Increase in Heart Attacks in Winter
Cold freezing air is also hard on the heart. The lungs and heart have to work harder. Cold weather raises blood pressure. In fact, emergency rooms gear up in the winter for extra cases, as there is an increase in heart attacks, especially following snowfalls, for people who suffer heart attacks while shoveling snow. Even people with no known heart disease can suffer a heart attack when shoveling snow in the frigid cold air, although they may also have the usual risk factors like high blood pressure, high cholesterol, smoking and being male and over the age of 55. Also, many people who go out to shovel snow have been living a more or less sedentary lifestyle, so they are not in good physical shape to begin with and then they embark on a venture that requires a lot of physical stamina and the exertion can trigger a heart attack.. While many people prefer using a snow blower to shoveling, this also requires some physical stamina, which can also lead to heart problems. Here are some snow shoveling tips:
- Warm up your muscles before beginning. You can do these warm ups inside your home.
- Wear non-slip boots.
- Do not drink any alcoholic beverages before going outside, while you are shoveling snow or after you finish. Alcohol may disguise signs of hypothermia.
- Even if you think you are a big strong man or woman, shovel lots of small light loads instead of a few big heavy ones.
- Take lots of breaks.
- Drink enough water. Even though you may not feel thirsty you must make certain to drink because you are doing physical work.
- Don’t be obsessive about clearing away every drop of snow. Remember more is going to fall again.
- If you feel any change in your health like dizziness, feeling light-headed or experiencing any kind of pain, stop and go inside. Don’t tell yourself it is just from exercising if you experience any pain in your arm, shoulder, neck, chest or back and don’t continue shoveling with the “show must go on” attitude.
————————
_Tasks for this exercise_
(1) The passage on winter heart attacks says that exertion can trigger a heart attack in snow shovelers who have lived a largely sedentary lifestyle. In one to three sentences, explain why this group is at risk, according to the passage.
(2) Condense the paragraph of the passage on winter heart attacks that begins "Cold freezing air is also hard on the heart" into a bulleted list, keeping its main facts.
————————
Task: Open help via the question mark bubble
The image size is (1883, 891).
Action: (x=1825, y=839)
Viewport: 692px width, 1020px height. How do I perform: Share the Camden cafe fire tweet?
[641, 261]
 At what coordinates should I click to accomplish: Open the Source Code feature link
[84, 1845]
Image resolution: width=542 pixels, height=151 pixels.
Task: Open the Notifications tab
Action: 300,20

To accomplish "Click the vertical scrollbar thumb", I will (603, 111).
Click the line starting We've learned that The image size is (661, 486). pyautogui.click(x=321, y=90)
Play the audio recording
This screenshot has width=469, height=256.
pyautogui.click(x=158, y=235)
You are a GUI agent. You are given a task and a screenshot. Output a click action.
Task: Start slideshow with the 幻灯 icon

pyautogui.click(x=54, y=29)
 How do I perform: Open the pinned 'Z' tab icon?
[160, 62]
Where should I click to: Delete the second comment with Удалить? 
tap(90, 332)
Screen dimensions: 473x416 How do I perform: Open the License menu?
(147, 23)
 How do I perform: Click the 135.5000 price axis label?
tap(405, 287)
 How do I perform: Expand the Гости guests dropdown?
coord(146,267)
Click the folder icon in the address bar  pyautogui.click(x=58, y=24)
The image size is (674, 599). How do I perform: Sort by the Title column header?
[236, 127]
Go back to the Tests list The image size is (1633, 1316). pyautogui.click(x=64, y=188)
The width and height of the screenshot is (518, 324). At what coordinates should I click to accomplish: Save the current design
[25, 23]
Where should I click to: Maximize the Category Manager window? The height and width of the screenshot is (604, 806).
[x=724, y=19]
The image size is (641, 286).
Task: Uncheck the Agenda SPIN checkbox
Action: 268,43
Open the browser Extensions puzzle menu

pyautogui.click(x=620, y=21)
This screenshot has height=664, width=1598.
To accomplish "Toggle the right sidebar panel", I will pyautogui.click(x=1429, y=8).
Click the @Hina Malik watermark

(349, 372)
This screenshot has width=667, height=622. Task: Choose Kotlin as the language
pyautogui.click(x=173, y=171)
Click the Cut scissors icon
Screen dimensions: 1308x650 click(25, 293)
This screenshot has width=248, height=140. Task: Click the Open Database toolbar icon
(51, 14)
————————
_Results by task_
(1) People who have lived a more or less sedentary lifestyle are not in good physical shape to begin with. Shoveling snow, however, requires a lot of physical stamina, and that exertion can trigger a heart attack.

(2)
- Cold, freezing air is hard on the heart: the lungs and heart must work harder, and blood pressure rises.
- Emergency rooms prepare for extra cases in winter because heart attacks increase, especially after snowfalls, among people shoveling snow.
- Even people with no known heart disease can have a heart attack while shoveling in frigid air. They may still have the usual risk factors: high blood pressure, high cholesterol, smoking, and being male and over 55.
- Many people who shovel snow have lived a largely sedentary lifestyle. The strenuous exertion of shoveling can trigger a heart attack in them.
- Using a snow blower also requires some physical stamina and can likewise lead to heart problems.
- The paragraph closes by introducing a set of snow shoveling tips.